Saturday Sharing (My Finds Are Yours)

Today's edition of Saturday Sharing offers links to pictures, pictures, and more pictures. You won't be able to see them all in a day!

✦ The digital archive The Hemingway Papers showcases the writer's reportage in the 1920s for the Toronto Star. Complementing Hemingway's columns are the historical annotations of William McGeary.

(My thanks for the link go to The Bigger Picture blog of Smithsonian Institution Archives.)

✦ Be prepared to spend a lot of time at 50 Watts if you enjoy book-related art and design. The well-organized blog is the brainchild of Will Schofield, who has a very fine eye for the exceptional, the unusual, and the fabulous. Check out the Image Archive for a look at random images that the discerning Schofield has collected and featured. The link list is impressive, too.

50 Watts on FaceBook and Twitter

(My thanks to Michigan Quarterly Review for this link.)

✦ More than 870,000 images have been collected for the New York City Municipal Archives Online Gallery; additional content is added regularly. Use of the digital archive is free, and many of the images are available to license. The gallery is an amazing resource.

✦ Inspired by Carleton Watkins, Michael Shindler is the founder of Photobooth, what Shindler calls "the world's only tintype and Polaroid portrait studio". The San Francisco-based studio and gallery holds a monthly"portfolio night" and other events and workshops.

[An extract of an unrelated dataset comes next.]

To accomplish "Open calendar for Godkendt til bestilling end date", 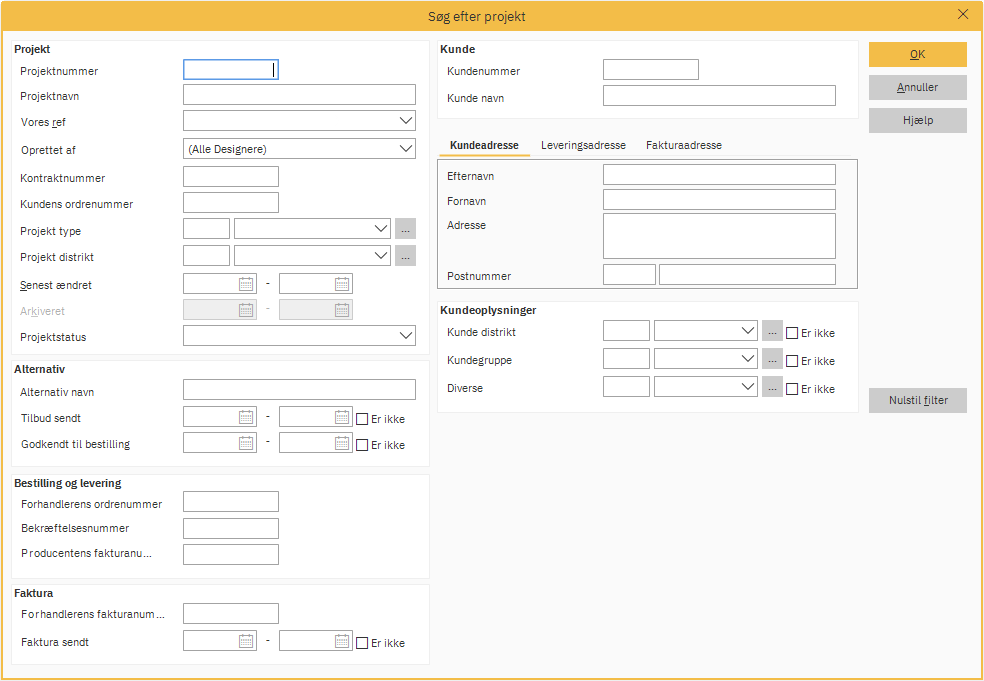I will pyautogui.click(x=342, y=443).
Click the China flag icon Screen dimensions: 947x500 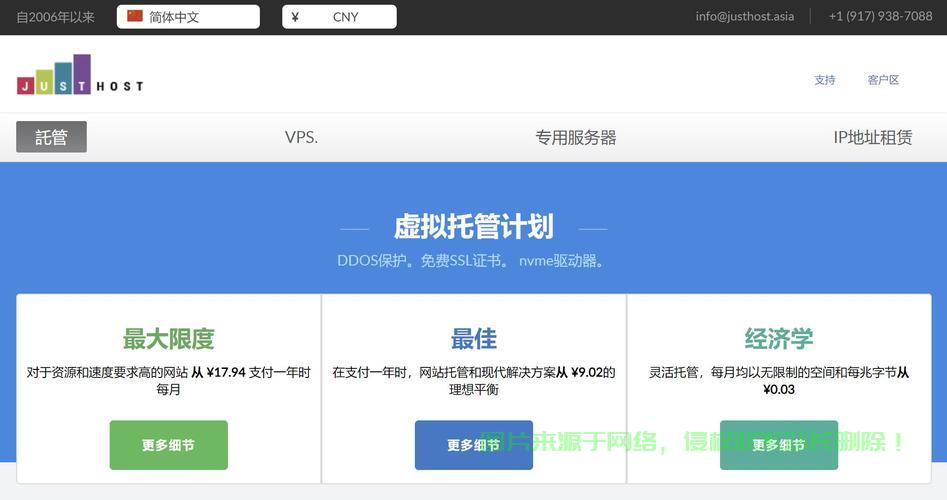[135, 17]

Photobooth on FaceBook and Twitter

✦ Patterns you'll find across design, fashion, illustration, marketing, print, type, textiles, the Web, and on the street are the subject of Pattern Pulp, curated by Shayna Kulik, an art director and brand strategist who specializes in design, social media, and trend forecasting.

✦ Everyone has an opinion about YouTube but how often does the word "intelligent" come to mind? OpenCulture offers a list of Intelligent YouTube Channels, although no guarantee on how smart any one them will make you. Take your pick. The list is in alphabetical order and annotated.

✦ What do these words — "a combination of grassy notes with a tang of acids and a hint of vanilla over an underlying mustiness" — bring to mind? If your first thought was wine, think again, or listen to the answer here:



(My thanks for the link go to The Bigger Picture blog of Smithsonian Institution Archives and Swiss Miss.)

2 comments:

Louise Gallagher said...

I'm in a public space - the break ie room of our B&B and don't have my earphones but am dying to know the answer. I did answer wine...

S. Etole said...

I have several of my grandparent's books from the early 1900's and love the aroma on opening them. They were kept in a glassed bookcase. The bookcase had little crystal knobs. It was like reaching into a secret kingdom.